Se esse filme é um filme decididamente sobre Viola, estabelecendo com sua personagem um forte paralelismo, isso vem muito mais de uma melancolia do que de qualquer qualidade de sentido relacionada à comicidade. A Sogra exprime uma alegria artificial e anestesiada em uma certa impotência, uma alegria triste mesmo. Uma radiante felicidade mórbida de produto esgotado em si mesmo, réplica de um modelo de significados cômicos cada vez mais inofensivos e mais esgotados neles mesmos: reciclados em uma lógica tal que o objetivo parece ser o de se comunicar com zumbis (supostamente o público, no caso). Um filme de, não por acaso, cenografia, luz, câmera e texto zumbis, como se não existisse dentro dele um mundo vivo.

Já existiram obras mais horrorosas, se o funcionamento de certa produção cômica americana sempre foi a da sintetização de paradigmas ou da clonagem rasa do que dá certo uma temporada antes.
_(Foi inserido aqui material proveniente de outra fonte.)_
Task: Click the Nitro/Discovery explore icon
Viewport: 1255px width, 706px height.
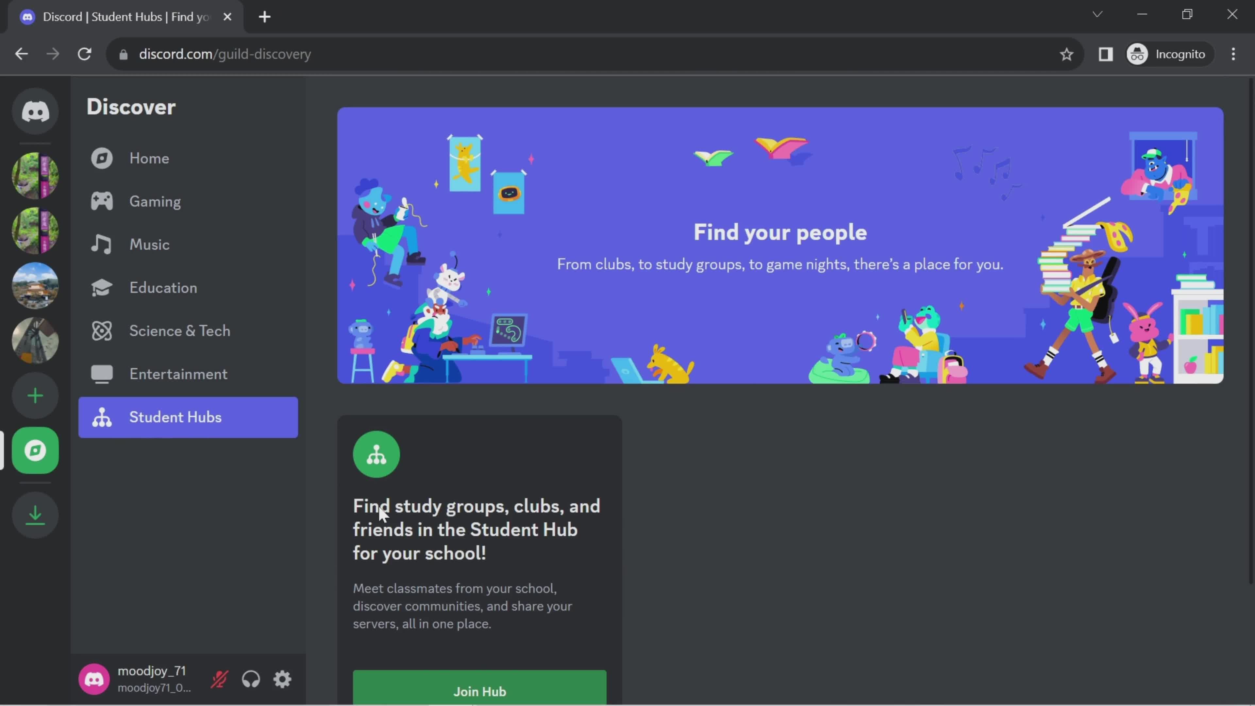Action: pyautogui.click(x=35, y=450)
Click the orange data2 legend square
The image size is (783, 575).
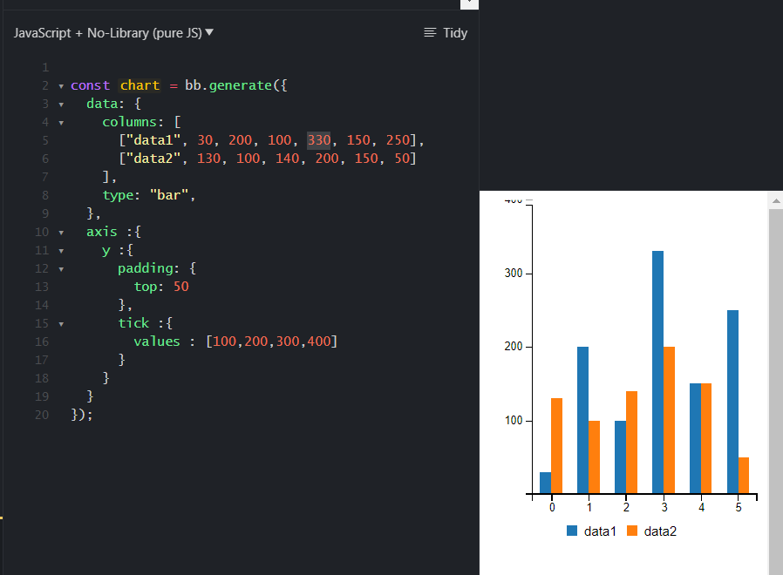(x=632, y=531)
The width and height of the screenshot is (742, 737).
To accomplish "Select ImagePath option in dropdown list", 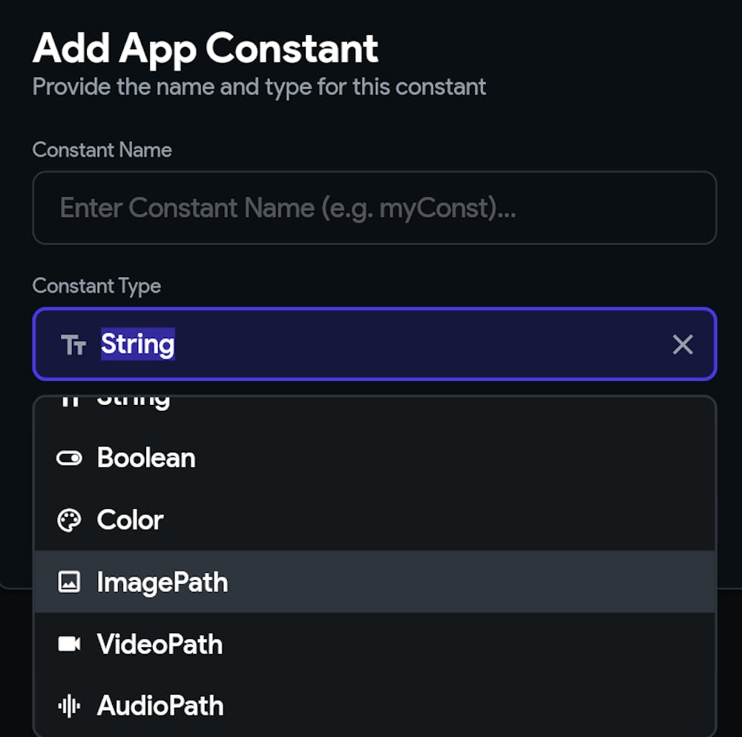I will (162, 582).
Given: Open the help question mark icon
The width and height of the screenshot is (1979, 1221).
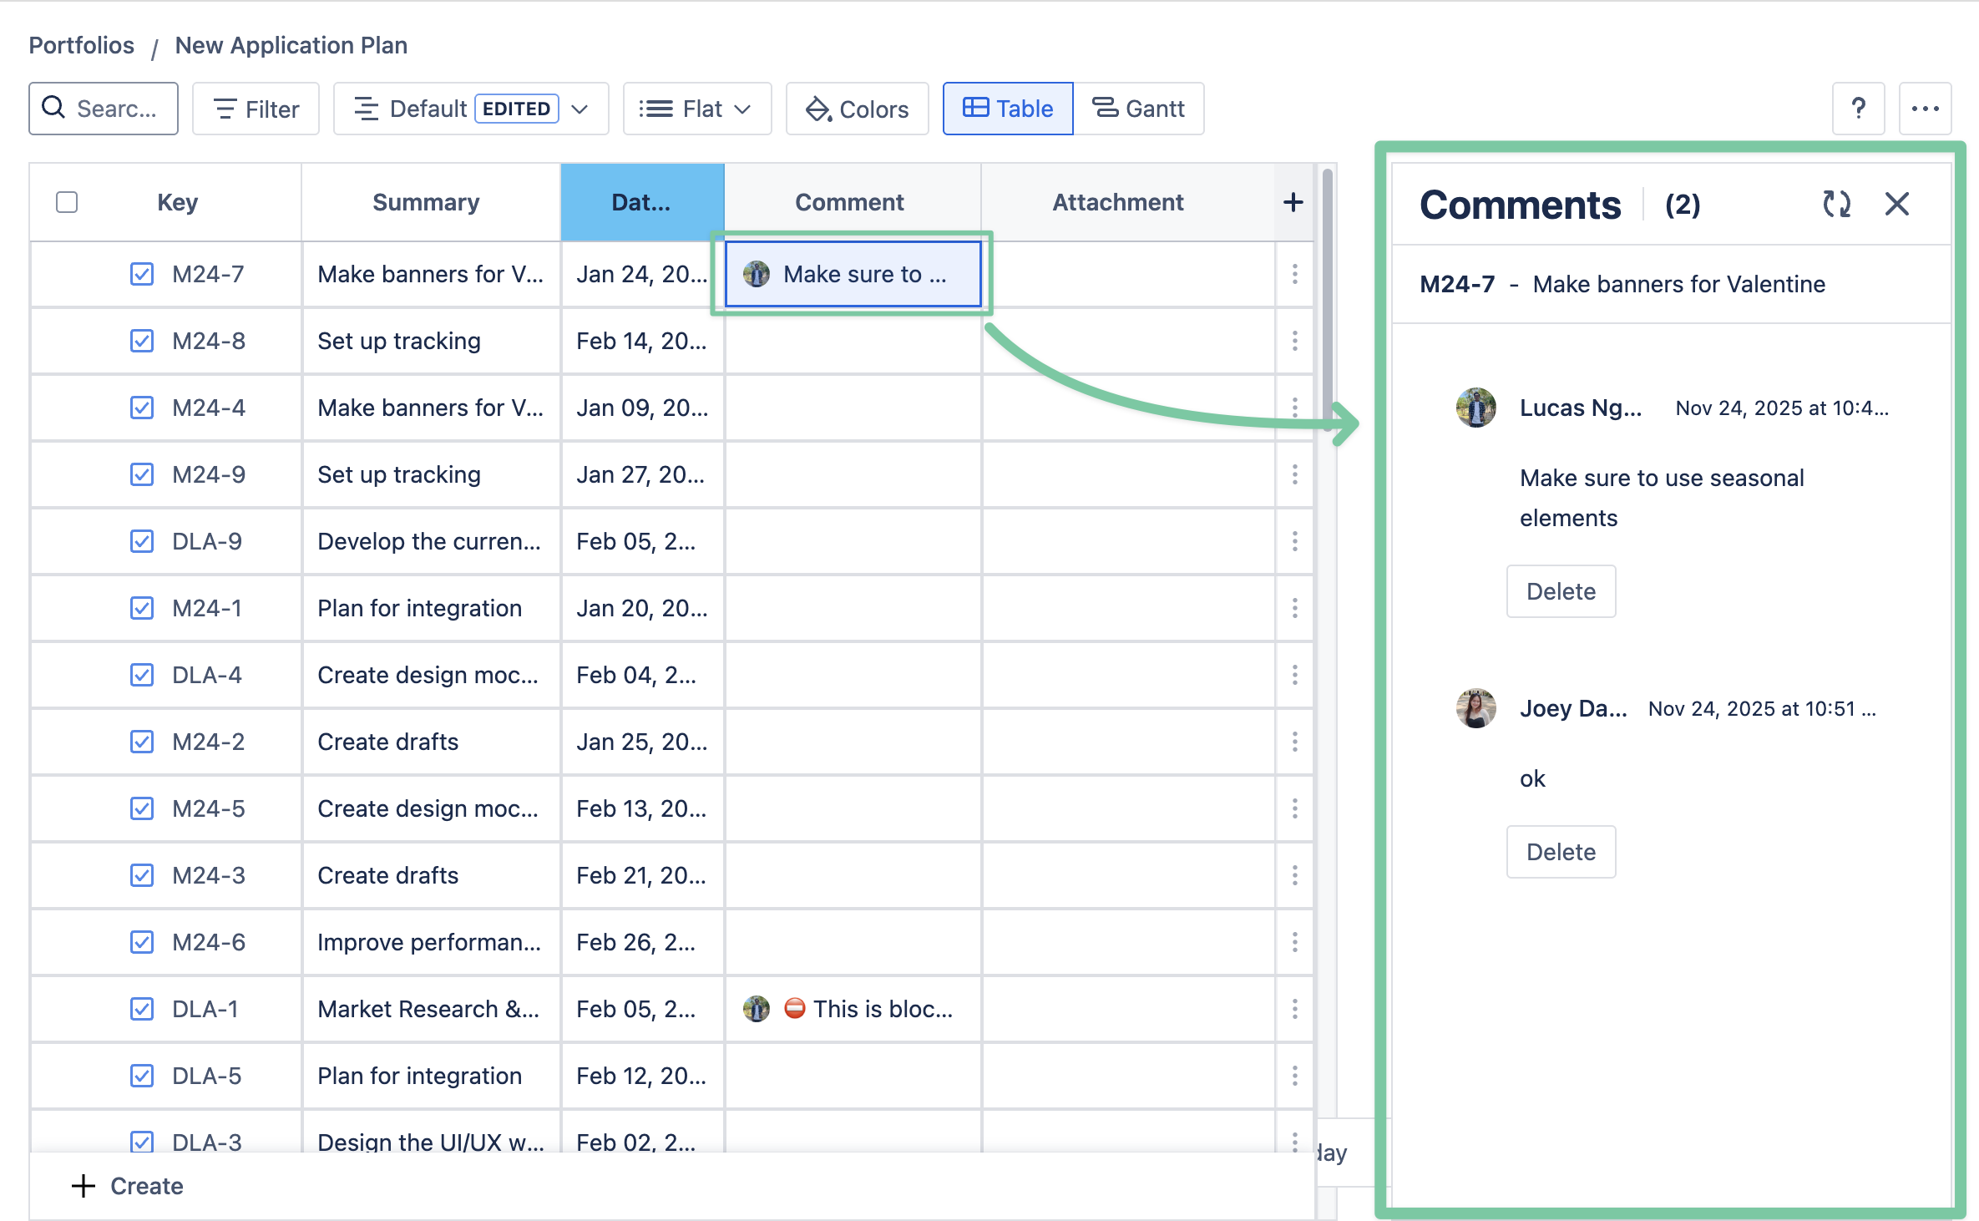Looking at the screenshot, I should [x=1858, y=109].
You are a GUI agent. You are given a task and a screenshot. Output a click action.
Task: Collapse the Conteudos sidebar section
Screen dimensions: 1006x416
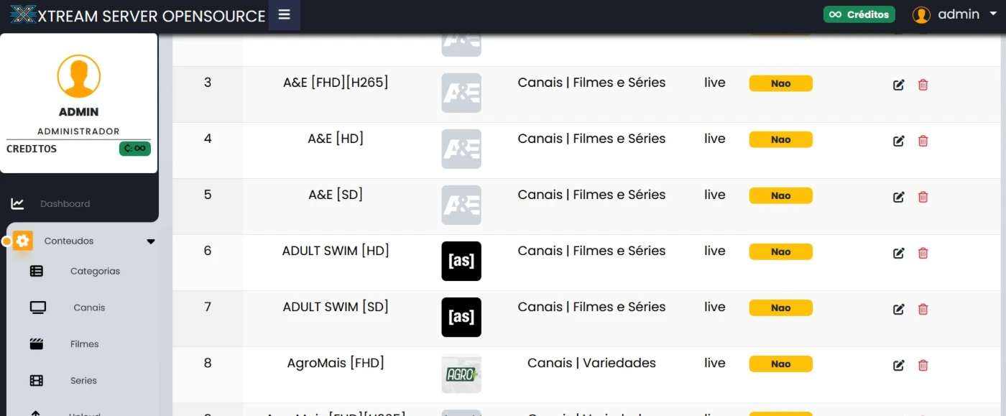click(151, 241)
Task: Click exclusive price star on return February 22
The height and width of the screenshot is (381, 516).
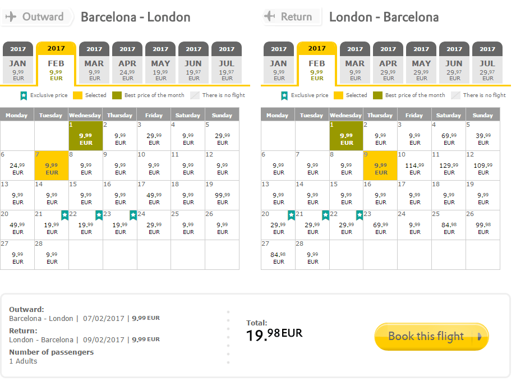Action: click(x=360, y=215)
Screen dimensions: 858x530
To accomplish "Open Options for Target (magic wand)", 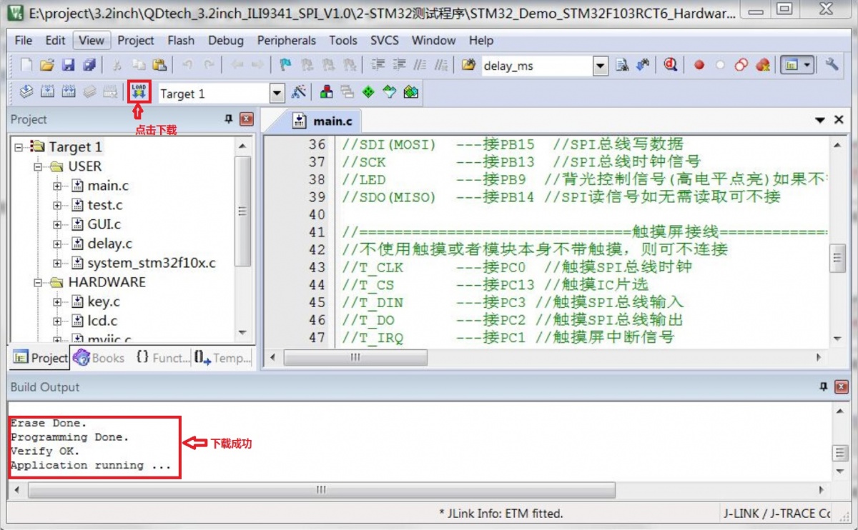I will click(x=298, y=93).
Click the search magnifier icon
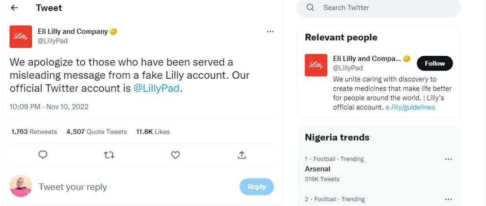Viewport: 486px width, 206px height. (310, 8)
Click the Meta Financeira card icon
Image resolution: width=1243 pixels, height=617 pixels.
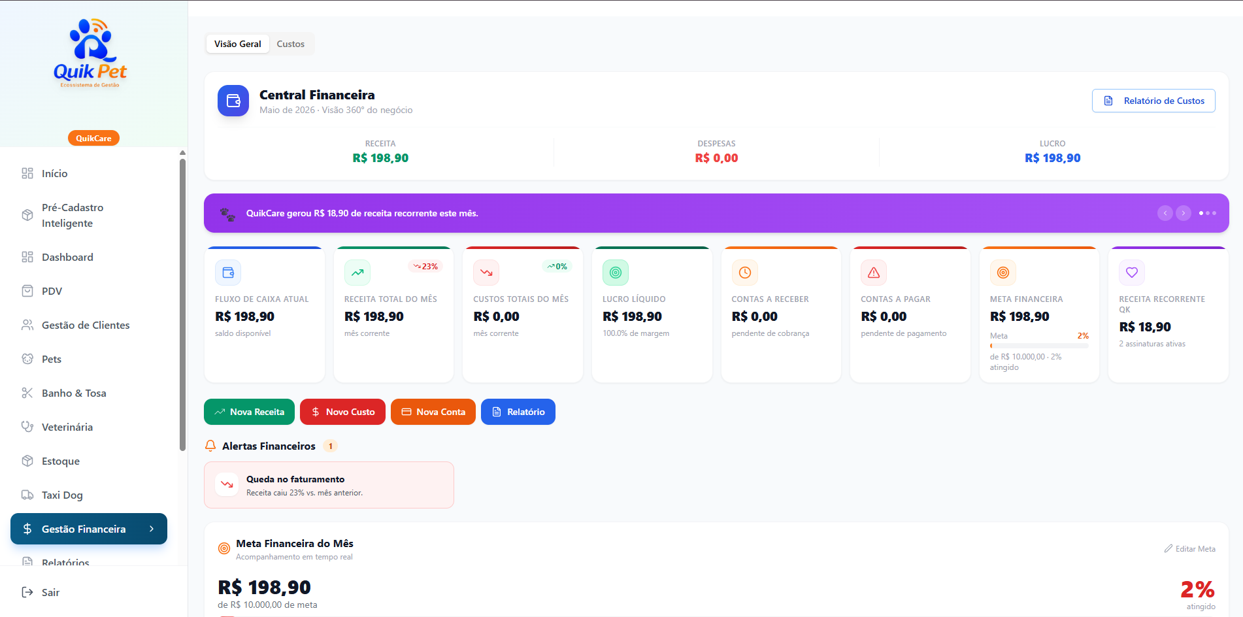tap(1003, 273)
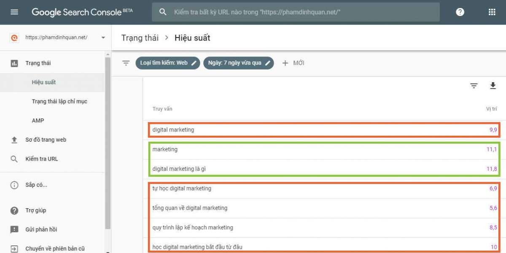Edit the 'Loại tìm kiếm: Web' filter chip
506x253 pixels.
pyautogui.click(x=167, y=63)
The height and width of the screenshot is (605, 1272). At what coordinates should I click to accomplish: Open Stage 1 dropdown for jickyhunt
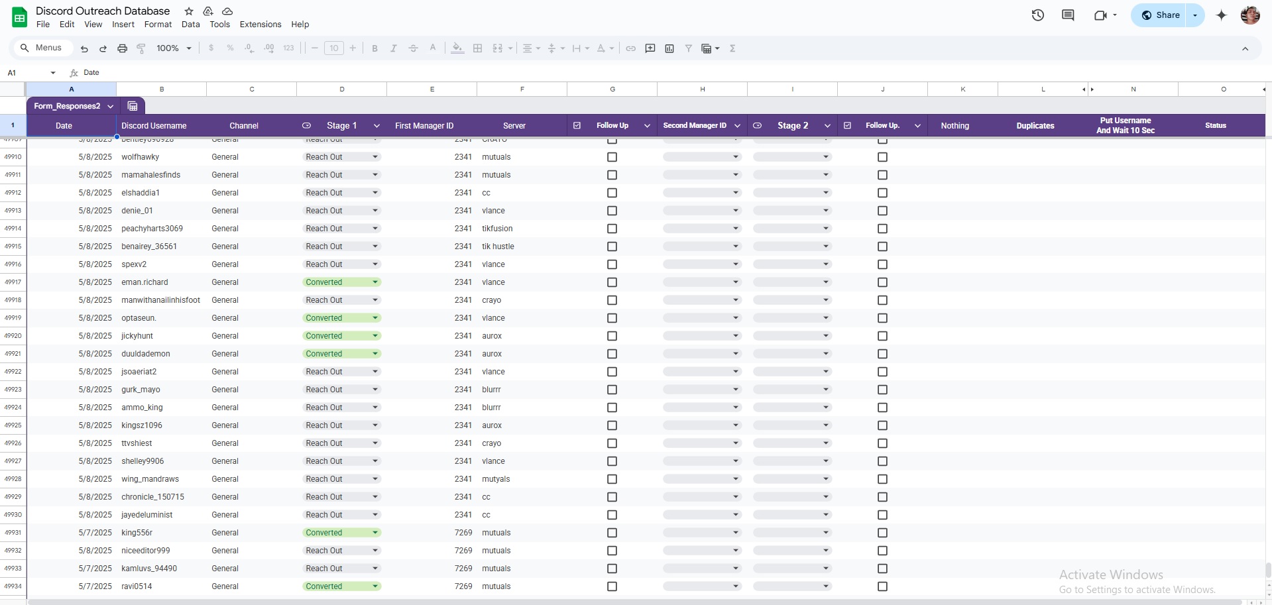pyautogui.click(x=375, y=336)
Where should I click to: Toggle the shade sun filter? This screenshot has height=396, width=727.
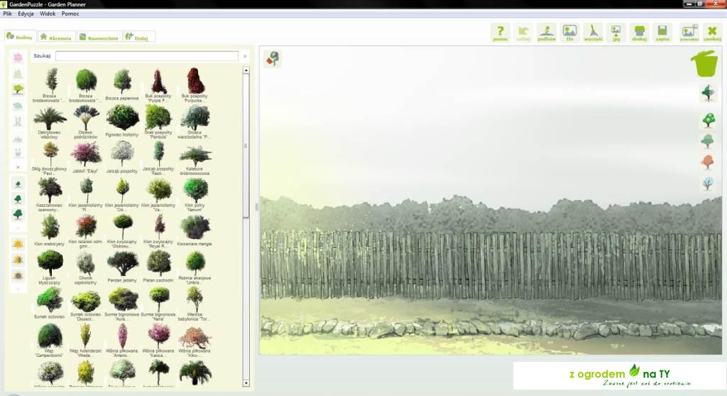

E é verdade também que essa mesma comédia vive grande fase com as aventuras de estilo e hedonismo de Ben Stiller, Adam Sandler, Irmãos Farrelly, Irmãos Wilson, Wes Anderson e até Richard Linklater. Muitos deles proporcionando, em seu laboratório, uma problematização sobre a própria idéia de reciclagem (acompanhada da de contaminação) do cinema americano no qual se filiam, diga-se. Mas também não deixa de ser interessante notar que A Sogra é tão documental em seu tempo quanto os trabalhos desses autores.